Provided passage ▸
--- begin ---

We will extend/modify one of the following tools, listed in approximate order of interest:

Data

We will be applying our tools to various datasets, such as the Healthy Brain Network data:

Recommended Background

Numerical programming (in Python), basics of statistics, linear algebra, machine learning, and familiarity or interest in neuroscience.

Code of Conduct

Our course is dedicated to providing a harassment-free conference experience for everyone, regardless of gender, gender identity and expression, age, sexual orientation, disability, physical appearance, body size, race, ethnicity, religion (or lack thereof), or technology choices. We do not tolerate harassment of course participants in any form. Sexual language and imagery is not appropriate for any course content, including talks, slides, or presentations. Course participants violating these rules may be sanctioned or given a failing grade for the year.

Feedback on Class

NDD I (Fall 2017)

--- end ---

Tasks to complete ▸
(1) From the course page, reproduce word for word the stretch that begins with "We will be applying" and ends with "for the year.".
(2) Write what comes next on the course page, picking up after its final line.

Record list ▸
--- begin ---

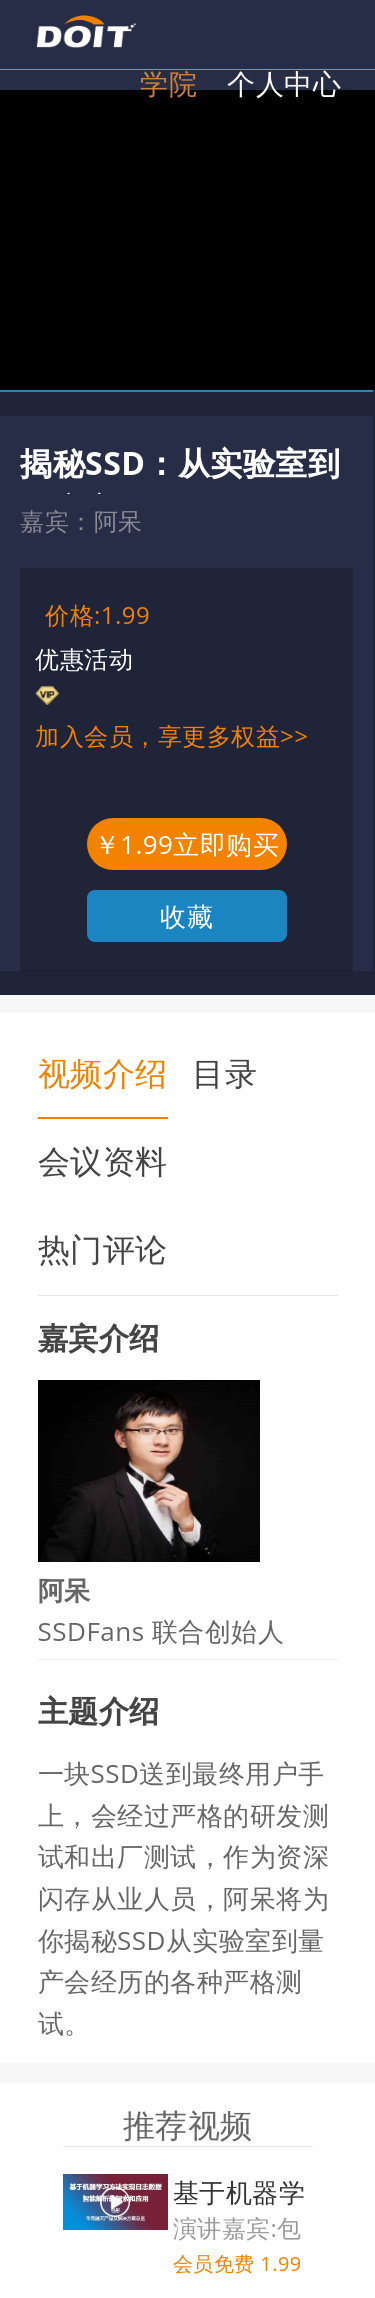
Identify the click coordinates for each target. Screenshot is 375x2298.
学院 (168, 83)
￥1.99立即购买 (187, 844)
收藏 (186, 916)
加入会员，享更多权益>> (171, 735)
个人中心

--- end ---

The replies ▸
(1)
We will be applying our tools to various datasets, such as the Healthy Brain Network data:

Recommended Background

Numerical programming (in Python), basics of statistics, linear algebra, machine learning, and familiarity or interest in neuroscience.

Code of Conduct

Our course is dedicated to providing a harassment-free conference experience for everyone, regardless of gender, gender identity and expression, age, sexual orientation, disability, physical appearance, body size, race, ethnicity, religion (or lack thereof), or technology choices. We do not tolerate harassment of course participants in any form. Sexual language and imagery is not appropriate for any course content, including talks, slides, or presentations. Course participants violating these rules may be sanctioned or given a failing grade for the year.

(2)
Taken from student affairs
Overall quality of the class: 4.63
Summary: The best aspects of this course included the professor's guidance and attentiveness, the opportunity to conduct independent research, and the ample resources provided. Negative feedback was limited. Suggestions for improvement included meeting more often and providing some guidance on team dynamics based on previous classes. Prospective students should have a background in advanced math and computer science.

NDD II (Spring 2017)
Taken from student affairs

Overall quality of this course: 4.58

Summary: The best aspects of this course included the applicable course material, interesting project, and real world knowledge gained. Some students felt that the material was challenging for those without math experience, and that some more complicated concepts had to essentially be self-taught. Suggestions for improvement included providing more transparent grades and frequent feedback, as well as better availability and communication from the instructors. Having more specific expectations from data providers, spending more time researching a topic, and advertising the course as something more CA-geared would also be beneficial. Prospective students should have some knowledge of programming, particularly Python, before enrolling.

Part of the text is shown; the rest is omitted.